Working at MongoDB

Last Friday marked my last day as an intern working at MongoDB. Inc. During my time here, I’ve met countless amazing people—full timers and interns alike—and had one of my most memorable experiences at a workplace, ever.

The Company

pongoDB

MongoDB, Inc. started out as 10gen, way back in 2007. Something neat I learned this summer is that the “10” in “10gen” actually refers to the number “2” in binary form, and the “gen” in “10gen” is short for “generation”, leading to a clever word-play on the phrase “second generation”. After all, their idea revolved around building a “second generation” database, back when NoSQL wasn’t super popular yet.

The location of the office can be both a blessing and a curse. Having an office in Times Square gets a bit hectic, and the feeling that people walk either too slowly front of you or too quickly behind you always managed to creep up on me every day, immediately after exiting the subway station. While Times Square tends to be very busy during the day, it tends to have a much calmer atmosphere at night, which I personally liked. I took the photo below after MongoDB took the interns out to see a Broadway show.

MATERIAL:
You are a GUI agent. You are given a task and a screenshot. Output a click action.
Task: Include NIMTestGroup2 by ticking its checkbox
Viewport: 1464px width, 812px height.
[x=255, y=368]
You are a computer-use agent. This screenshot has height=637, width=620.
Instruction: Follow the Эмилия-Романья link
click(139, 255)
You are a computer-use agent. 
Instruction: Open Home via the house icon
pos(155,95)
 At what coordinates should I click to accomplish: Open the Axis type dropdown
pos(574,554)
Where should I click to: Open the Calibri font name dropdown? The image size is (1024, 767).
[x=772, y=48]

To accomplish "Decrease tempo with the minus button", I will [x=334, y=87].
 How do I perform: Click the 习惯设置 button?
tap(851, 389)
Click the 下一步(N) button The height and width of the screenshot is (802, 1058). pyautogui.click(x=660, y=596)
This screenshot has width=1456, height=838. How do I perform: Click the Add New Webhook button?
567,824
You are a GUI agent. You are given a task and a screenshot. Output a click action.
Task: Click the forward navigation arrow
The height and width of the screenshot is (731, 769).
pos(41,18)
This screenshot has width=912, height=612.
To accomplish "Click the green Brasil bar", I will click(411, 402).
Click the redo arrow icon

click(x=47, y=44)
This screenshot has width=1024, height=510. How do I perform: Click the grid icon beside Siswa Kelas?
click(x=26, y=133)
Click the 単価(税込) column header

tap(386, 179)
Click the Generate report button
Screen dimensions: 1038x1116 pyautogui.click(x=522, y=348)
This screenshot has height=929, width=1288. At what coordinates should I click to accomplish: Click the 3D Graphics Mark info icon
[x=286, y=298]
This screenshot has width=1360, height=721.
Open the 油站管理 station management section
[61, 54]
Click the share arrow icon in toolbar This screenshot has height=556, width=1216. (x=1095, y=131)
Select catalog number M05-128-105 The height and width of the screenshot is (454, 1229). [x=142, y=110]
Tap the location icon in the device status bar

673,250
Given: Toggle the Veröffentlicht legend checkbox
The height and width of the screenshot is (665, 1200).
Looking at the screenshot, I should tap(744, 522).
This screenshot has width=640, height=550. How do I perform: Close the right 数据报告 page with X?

EXERCISES TO COMPLETE:
1. According to the MongoDB internship post, what does the "10" in "10gen" stand for?
2. Write the next part of the MongoDB internship post, picking up after its last sentence.

RESULTS FOR THE EXERCISE:
1. The number 2 in binary form.

2.
times_square

Having its headquarters in New York City is a nice perk, as there is a seemingly endless number of activities to be done within Manhattan itself, not to mention the other boroughs of New York. This is all without sacrificing the the office perks stereotypical to tech companies in the Bay Area, as one could find all of the same office perks (e.g. catered lunch, free snacks, nap rooms) at MongoDB.

The Work

Over the course of the summer, I worked as a software engineer in the distributed systems group, on the sharding team. Needless to say, my contributions involved improving the sharding mechanisms of the MongoDB database. I felt particularly lucky, as I was able to work on a variety of different projects throughout the summer.

Improving Automatic Chunk-Splitting

The main project I was responsible for at MongoDB involved redesigning some of the logic behind auto-split, which partitions chunks of data within sharded collections into smaller pieces when those chunks become too large. Because auto-split is not a cheap operation, I worked on improving its performance by reducing the number of network calls made by and eliminating duplicate work done by mongos router nodes while executing auto-split. I also worked on the asynchronization of the operation so that auto-split does not block writes.

Before this summer, tracking the approximate sizes of particular chunks that were written to was done within mongos router nodes. This required that the mongos routers make network calls to corresponding mongod shards every time a particular chunk got too large, as shown below.

network calls

By building a new method of tracking chunk sizes on the mongod side, MongoDB is now able to execude the auto-split operation without invoking an unnecessary number of network calls between mongos router nodes and mongod shards, as shown below.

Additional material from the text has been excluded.